%%

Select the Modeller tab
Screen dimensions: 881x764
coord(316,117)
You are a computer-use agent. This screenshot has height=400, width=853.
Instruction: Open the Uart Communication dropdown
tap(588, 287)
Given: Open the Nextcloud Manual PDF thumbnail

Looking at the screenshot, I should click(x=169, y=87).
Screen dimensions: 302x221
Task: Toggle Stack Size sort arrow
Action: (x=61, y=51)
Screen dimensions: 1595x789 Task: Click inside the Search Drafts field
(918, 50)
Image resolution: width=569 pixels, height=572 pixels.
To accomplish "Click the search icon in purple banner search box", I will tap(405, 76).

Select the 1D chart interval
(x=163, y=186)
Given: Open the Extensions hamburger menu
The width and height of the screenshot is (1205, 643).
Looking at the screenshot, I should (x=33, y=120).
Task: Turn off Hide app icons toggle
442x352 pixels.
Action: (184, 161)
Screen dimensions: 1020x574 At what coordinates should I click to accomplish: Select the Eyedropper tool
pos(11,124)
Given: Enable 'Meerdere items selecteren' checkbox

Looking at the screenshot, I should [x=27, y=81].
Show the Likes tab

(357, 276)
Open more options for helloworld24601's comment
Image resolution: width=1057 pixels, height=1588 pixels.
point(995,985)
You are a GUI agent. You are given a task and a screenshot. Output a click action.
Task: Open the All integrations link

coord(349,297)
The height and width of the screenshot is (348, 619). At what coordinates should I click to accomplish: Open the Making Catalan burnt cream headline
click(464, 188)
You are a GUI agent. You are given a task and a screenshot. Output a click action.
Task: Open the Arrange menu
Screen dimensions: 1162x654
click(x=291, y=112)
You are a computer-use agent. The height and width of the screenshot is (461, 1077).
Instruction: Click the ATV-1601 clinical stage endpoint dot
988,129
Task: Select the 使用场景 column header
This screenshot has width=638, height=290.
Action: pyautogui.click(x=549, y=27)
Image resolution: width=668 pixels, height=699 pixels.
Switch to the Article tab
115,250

%%

Written instruction: Rewrite all of the lines above as a numbered list, leaving out the blank lines.

Task response:
1. Select the Modeller tab
2. Screen dimensions: 881x764
3. coord(316,117)
4. You are a computer-use agent. This screenshot has height=400, width=853.
5. Instruction: Open the Uart Communication dropdown
6. tap(588, 287)
7. Given: Open the Nextcloud Manual PDF thumbnail
8. Looking at the screenshot, I should click(x=169, y=87).
9. Screen dimensions: 302x221
10. Task: Toggle Stack Size sort arrow
11. Action: (x=61, y=51)
12. Screen dimensions: 1595x789 Task: Click inside the Search Drafts field
13. (918, 50)
14. Image resolution: width=569 pixels, height=572 pixels.
15. To accomplish "Click the search icon in purple banner search box", I will tap(405, 76).
16. Select the 1D chart interval
17. (x=163, y=186)
18. Given: Open the Extensions hamburger menu
19. The width and height of the screenshot is (1205, 643).
20. Looking at the screenshot, I should (x=33, y=120).
21. Task: Turn off Hide app icons toggle
22. 442x352 pixels.
23. Action: (184, 161)
24. Screen dimensions: 1020x574 At what coordinates should I click to accomplish: Select the Eyedropper tool
25. pos(11,124)
26. Given: Enable 'Meerdere items selecteren' checkbox
27. Looking at the screenshot, I should [x=27, y=81].
28. Show the Likes tab
29. (357, 276)
30. Open more options for helloworld24601's comment
31. Image resolution: width=1057 pixels, height=1588 pixels.
32. point(995,985)
33. You are a GUI agent. You are given a task and a screenshot. Output a click action.
34. Task: Open the All integrations link
35. coord(349,297)
36. The height and width of the screenshot is (348, 619). At what coordinates should I click to accomplish: Open the Making Catalan burnt cream headline
37. click(464, 188)
38. You are a GUI agent. You are given a task and a screenshot. Output a click action.
39. Task: Open the Arrange menu
40. Screen dimensions: 1162x654
41. click(x=291, y=112)
42. You are a computer-use agent. The height and width of the screenshot is (461, 1077).
43. Instruction: Click the ATV-1601 clinical stage endpoint dot
44. 988,129
45. Task: Select the 使用场景 column header
46. This screenshot has width=638, height=290.
47. Action: pyautogui.click(x=549, y=27)
48. Image resolution: width=668 pixels, height=699 pixels.
49. Switch to the Article tab
50. 115,250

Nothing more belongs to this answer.